Target position entries
+--

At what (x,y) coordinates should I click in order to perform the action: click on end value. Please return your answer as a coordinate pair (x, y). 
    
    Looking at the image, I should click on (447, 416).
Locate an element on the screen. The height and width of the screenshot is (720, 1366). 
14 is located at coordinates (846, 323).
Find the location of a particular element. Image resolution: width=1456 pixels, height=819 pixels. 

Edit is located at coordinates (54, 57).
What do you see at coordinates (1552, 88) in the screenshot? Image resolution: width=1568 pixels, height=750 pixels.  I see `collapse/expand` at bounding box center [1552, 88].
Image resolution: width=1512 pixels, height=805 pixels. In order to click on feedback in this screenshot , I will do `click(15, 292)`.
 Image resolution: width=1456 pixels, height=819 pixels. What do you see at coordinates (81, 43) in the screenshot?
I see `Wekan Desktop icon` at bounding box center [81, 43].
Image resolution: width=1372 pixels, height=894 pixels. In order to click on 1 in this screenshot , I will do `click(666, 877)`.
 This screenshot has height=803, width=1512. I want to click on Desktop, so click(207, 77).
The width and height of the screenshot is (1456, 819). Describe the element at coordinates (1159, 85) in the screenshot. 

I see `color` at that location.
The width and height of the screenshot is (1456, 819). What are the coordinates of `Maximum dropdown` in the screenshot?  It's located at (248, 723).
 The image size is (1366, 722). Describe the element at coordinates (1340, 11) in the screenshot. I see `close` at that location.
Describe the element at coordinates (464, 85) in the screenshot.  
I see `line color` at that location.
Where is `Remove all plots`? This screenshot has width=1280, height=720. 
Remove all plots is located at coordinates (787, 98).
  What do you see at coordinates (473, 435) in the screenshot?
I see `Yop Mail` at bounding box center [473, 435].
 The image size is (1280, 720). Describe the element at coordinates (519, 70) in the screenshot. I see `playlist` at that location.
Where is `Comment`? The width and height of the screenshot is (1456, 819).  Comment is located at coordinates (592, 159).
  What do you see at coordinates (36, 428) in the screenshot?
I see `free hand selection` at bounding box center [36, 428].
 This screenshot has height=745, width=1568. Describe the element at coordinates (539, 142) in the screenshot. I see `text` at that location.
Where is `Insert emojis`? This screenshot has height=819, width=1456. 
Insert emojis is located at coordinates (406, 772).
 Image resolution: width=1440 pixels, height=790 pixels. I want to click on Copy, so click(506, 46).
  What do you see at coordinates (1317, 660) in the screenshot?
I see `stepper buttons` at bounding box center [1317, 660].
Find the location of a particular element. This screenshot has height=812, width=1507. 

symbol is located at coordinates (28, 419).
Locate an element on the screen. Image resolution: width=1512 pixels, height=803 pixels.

+--

> **Exercise goal**
Copy out all of the entries above word for word.

> **Answer in full**
At what (x,y) coordinates should I click in order to perform the action: click on end value. Please return your answer as a coordinate pair (x, y). 
    
    Looking at the image, I should click on (447, 416).
Locate an element on the screen. The height and width of the screenshot is (720, 1366). 
14 is located at coordinates (846, 323).
Find the location of a particular element. Image resolution: width=1456 pixels, height=819 pixels. 

Edit is located at coordinates (54, 57).
What do you see at coordinates (1552, 88) in the screenshot? Image resolution: width=1568 pixels, height=750 pixels.  I see `collapse/expand` at bounding box center [1552, 88].
Image resolution: width=1512 pixels, height=805 pixels. In order to click on feedback in this screenshot , I will do `click(15, 292)`.
 Image resolution: width=1456 pixels, height=819 pixels. What do you see at coordinates (81, 43) in the screenshot?
I see `Wekan Desktop icon` at bounding box center [81, 43].
Image resolution: width=1372 pixels, height=894 pixels. In order to click on 1 in this screenshot , I will do `click(666, 877)`.
 This screenshot has height=803, width=1512. I want to click on Desktop, so click(207, 77).
The width and height of the screenshot is (1456, 819). Describe the element at coordinates (1159, 85) in the screenshot. 

I see `color` at that location.
The width and height of the screenshot is (1456, 819). What are the coordinates of `Maximum dropdown` in the screenshot?  It's located at (248, 723).
 The image size is (1366, 722). Describe the element at coordinates (1340, 11) in the screenshot. I see `close` at that location.
Describe the element at coordinates (464, 85) in the screenshot.  
I see `line color` at that location.
Where is `Remove all plots`? This screenshot has width=1280, height=720. 
Remove all plots is located at coordinates (787, 98).
  What do you see at coordinates (473, 435) in the screenshot?
I see `Yop Mail` at bounding box center [473, 435].
 The image size is (1280, 720). Describe the element at coordinates (519, 70) in the screenshot. I see `playlist` at that location.
Where is `Comment`? The width and height of the screenshot is (1456, 819).  Comment is located at coordinates (592, 159).
  What do you see at coordinates (36, 428) in the screenshot?
I see `free hand selection` at bounding box center [36, 428].
 This screenshot has height=745, width=1568. Describe the element at coordinates (539, 142) in the screenshot. I see `text` at that location.
Where is `Insert emojis`? This screenshot has height=819, width=1456. 
Insert emojis is located at coordinates (406, 772).
 Image resolution: width=1440 pixels, height=790 pixels. I want to click on Copy, so click(506, 46).
  What do you see at coordinates (1317, 660) in the screenshot?
I see `stepper buttons` at bounding box center [1317, 660].
Find the location of a particular element. This screenshot has height=812, width=1507. 

symbol is located at coordinates (28, 419).
Locate an element on the screen. Image resolution: width=1512 pixels, height=803 pixels.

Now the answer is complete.